“Os sistemas de educação não foram feitos para chumbar alunos”
Por outro lado, o Ministério da Educação entende que é preciso reformular o curso nocturno, conjugando-o com o ensino à distância e vocacional, através da introdução de cursos técnicos de curta duração.
O ministro da Educação, Zeferino Martins, chamou, ontem, a imprensa para esclarecer o caso das “passagens automáticas” no ensino primário.
Martins explicou que não existem passagens automáticas no actual sistema de ensino primário, mas sim progressão por ciclos de aprendizagem, ou seja, a 1ª e 2ª classes são um ciclo de aprendizagem; 3ª a 5ª outro; e 6ª e 7ª classes o terceiro e o último ciclo do ensino primário.
Esses ciclos, segundo explicou o governante, não obedecem ao anterior esquema de ensino, em que uma classe coincidia com o ano civil, por isso, um aluno passava ou reprovava de classe no fim de cada ano. Agora, passa-se ou reprova-se no fim de dois ou três anos de formação, o que equivale a dizer que o ensino já não é feito por classes, mas por ciclos ou competências.
Por exemplo, só passa do primeiro ciclo o aluno que durante os dois anos tiver aprendido a falar e a escrever de forma clara em português; lê e escreve frases simples e pequenos textos; conta e escreve números naturais até 100; faça cálculo mental e escrito de adição e subtracção até 100; resolve problemas simples envolvendo a adição e subtração; e desenvolve o amor à pátria e conhecimento dos símbolos nacionais. Se um aluno não souber fazer o acima descrito, deve reprovar, e o professor tem a obrigação de acompanhar, ao longo dos dois anos, a evolução de cada aluno, de modo a suprir as dificuldades que vão surgindo.

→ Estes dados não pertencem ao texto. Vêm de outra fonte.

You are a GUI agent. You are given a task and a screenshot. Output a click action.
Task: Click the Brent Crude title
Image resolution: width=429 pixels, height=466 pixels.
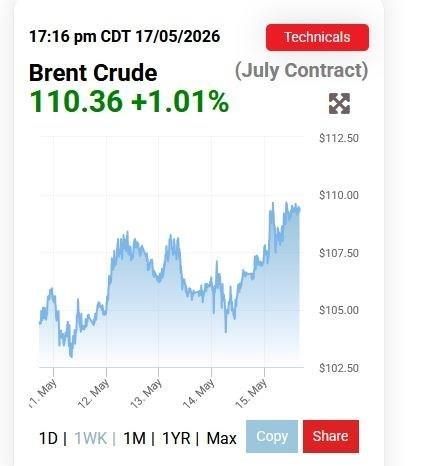click(x=93, y=73)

Actualmente, a média de alunos por turma é de cerca de 65 e há escolas que chegam a 100 alunos, daí termos questionado ao ministro como é possível o professor acompanhar as dificuldades de cada aluno da sua turma. O ministro da Educação respondeu que Moçambique não é o único país que enfrenta esse dilema, os “tigres asiáticos” - Indonésia, Tailândia, Correia -, entre outros, tiveram o mesmo problema há 30 anos, mas hoje são exemplo de desenvolvimento económico e industrial... é preferível ter uma sala superlotada e, às vezes, com alunos a sentarem-se no chão, do que os ter na rua sem estudar”, disse Martins.
O governante diz que o sistema de progressão por ciclo de aprendizagem permitiu que mais crianças em idade escolar tivessem acesso à educação, pois, com o anterior currículo, apenas metade dos 6 milhões de alunos actualmente no sistema teriam vagas, até porque, com o sistema de reprovações por classe, o aproveitamento pedagógico era muito baixo. Por exemplo, segundo o ministro, numa escola primária que matriculava mil alunos na primeira classe, desses apenas cerca de 30 terminavam a 5ª classe sem chumbar, mas, com o novo currículo, apenas 25% dos alunos reprovam, em cada ciclo. “Está mais do que provado que as reprovações não são a garantia de qualidade no ensino”, assegura o ministro da Educação, para quem “os sistemas de educação não foram feitos para excluir, chumbar ou passar certificado de incompetência às pessoas, mas sim para ajudar as crianças a crescerem e a desenvolverem”.
O sector da educação decidiu, igualmente, introduzir provas de avaliação de assimilação de competências por parte dos alunos no meio de cada ciclo. Igualmente, serão aplicadas provas nacionais de avaliação de qualidade do sistema de ensino. Estas provas serão feitas por amostragem, em cada ciclo de aprendizagem de dois em dois ou três em três anos. Mas também será feita uma terceira avaliação, que deverá ser internacional, ou seja, feita por uma entidade estrangeira, de modo a aferir como é que os outros vêem o ensino moçambicano.
Qualidade sempre a baixar
Se em 2001 Moçambique estava a meio da tabela no ranking de qualidade de ensino nos 15 países da SADC, acima até da África do Sul, a pesquisa realizada em 2007 mostra que a qualidade de ensino baixou consideravelmente no país, porém, não é das piores. A pesquisa diz que a massificação do ensino primário esteve por detrás da degradação da qualidade de educação em Moçambique.
O ministro da Educação diz que se em 2001 o Ensino Primário do Segundo Grau, alvo da referida pesquisa regional, tinha cerca de 150 mil alunos, em 2007 o número subiu para 900 mil alunos, portanto, seis vezes mais.